San Buenaventura – 750 años en la eternidad – Heraldo del amor seráfico

¿Qué vale más: conocer o amar? Dos imponentes figuras que acogen a los peregrinos en la plaza de San Pedro del Vaticano tienen algo que decirnos.

Noche de verano en la Ciudad Eterna. Mientras todos duermen, un peregrino se acerca paso a paso a la entrada de la grandiosa plaza de San Pedro. En la quietud, las dos columnatas, que simbolizan los brazos abiertos de la Madre Iglesia,1 parecen más acogedoras que nunca… De repente, el silencio es interrumpido. Se oyen dos voces, graves y amables. Una dice: «¿Acaso alguien puede amar lo que no conoce?». La otra responde: «Ama ut intelligas! —¡Ama y lo entenderás!».
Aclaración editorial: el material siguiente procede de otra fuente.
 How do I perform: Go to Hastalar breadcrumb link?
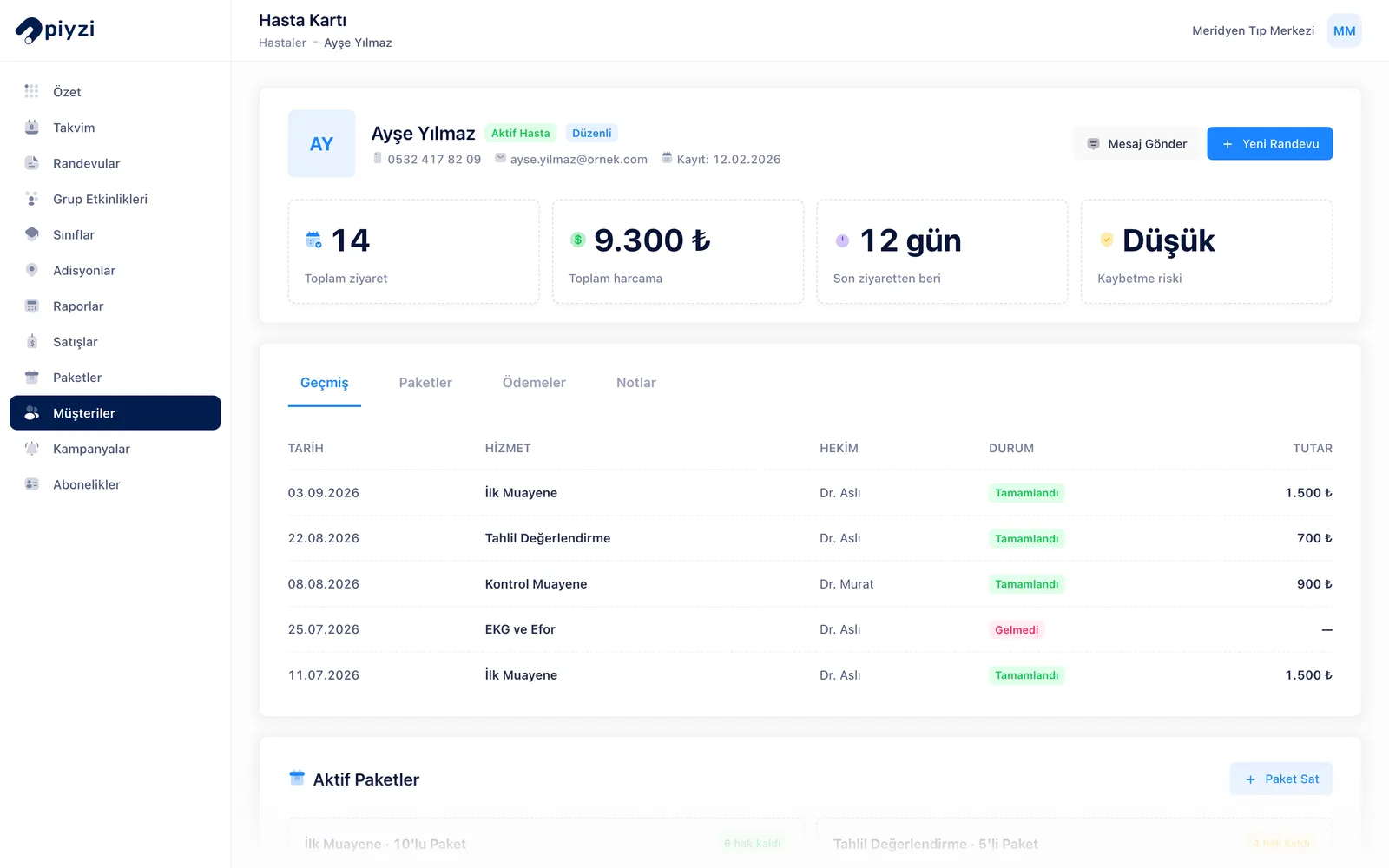282,43
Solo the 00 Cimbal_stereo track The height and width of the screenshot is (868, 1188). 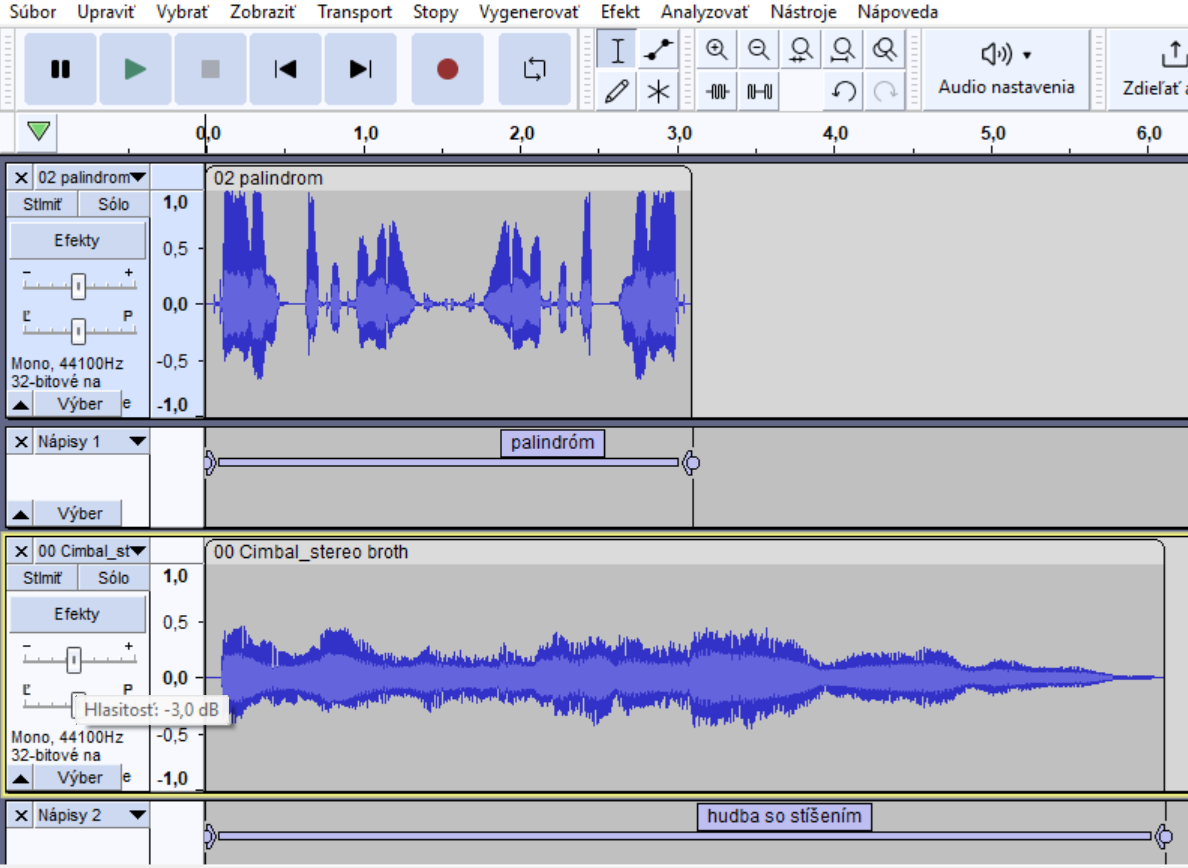pyautogui.click(x=114, y=577)
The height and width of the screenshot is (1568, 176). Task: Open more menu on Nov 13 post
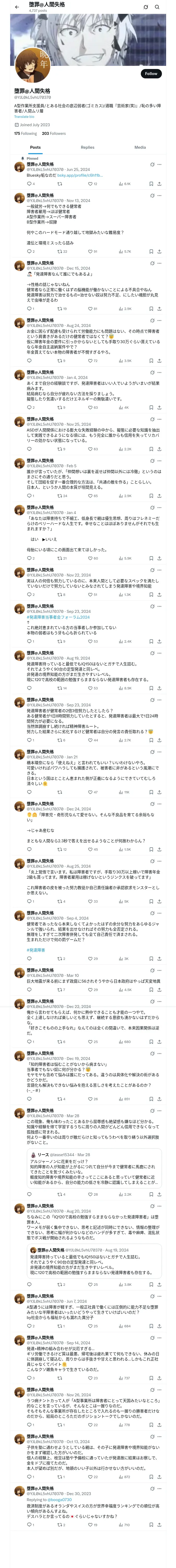pos(160,195)
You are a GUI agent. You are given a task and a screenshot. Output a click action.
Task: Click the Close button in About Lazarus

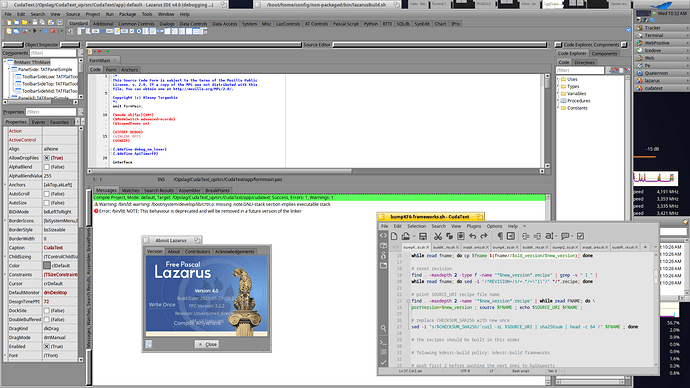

¿Quiénes son los que hablan así?

Dos bellísimos vidrios de un mismo vitral

A la entrada del Vaticano, las balaustradas de las dos colosales columnatas dóricas están coronadas con imágenes de ciento cuarenta santos que han marcado la historia de la Iglesia. Las dos que cierran esta magnífica procesión de bienvenida son: Santo Tomás de Aquino, el Doctor Angélico, y San Buenaventura, el Doctor Seráfico. Eran contemporáneos, amigos que estudiaron en la misma época en la Universidad de París y frailes de dos órdenes mendicantes fundadas en el mismo siglo: los dominicos y los franciscanos.

La Iglesia, que todo lo lleva a cabo con perfección, quiso significar con ello que los dos doctores —uno que representa la cabeza pensante de la Iglesia y el otro, su corazón amoroso— se completan y juntos forman la base de la sabiduría que sostiene el edificio de la teología católica.

Como explicó el Prof. Plinio Corrêa de Oliveira, cada alma «posee una individualidad por la cual tiende a entender mejor ciertas perfecciones de Dios», y esta excelencia «es objeto del amor especialmente tierno, ardiente e intenso del hombre».2 Así pues, cada santo constituye como un fragmento de vidrio iluminado por una determinada perfección de Dios, mientras que el conjunto de todos ellos forma el vitral de las excelencias divinas, completando así el «Cristo total» —según la conocida expresión de San Agustín—, como miembros de un solo Cuerpo Místico.

Considerados desde esta perspectiva, Santo Tomás y San Buenaventura contemplaban al mismo Dios, pero desde prismas diferentes. Mientras el Doctor Angélico miraba al Creador como la Suprema Verdad cuyo conocimiento florece en el amor, el Doctor Seráfico lo consideraba como el Sumo Bien que provoca nuestro amor. Para el dominico, el amor no es más que una consecuencia del conocimiento y, por tanto, el corazón es impulsado por la mente; para el franciscano, el conocimiento está al servicio del amor.3

El amor que ve

Pero si nadie puede amar lo que no conoce, ¿cómo puede el conocimiento estar subyugado al amor?

A esta pregunta, respondería el Doctor Seráfico: cuando se trata de realidades que provocan amor, el acto cognoscitivo nace de una exigencia del amor y, a su manera, es una forma de amor. Aprehender un principio científico difiere de conocer a la persona que se ama.4 En este último caso, el conocimiento resulta más profundo cuanto mayor sea el amor, porque el que ama quiere conocer a aquel a quien ama.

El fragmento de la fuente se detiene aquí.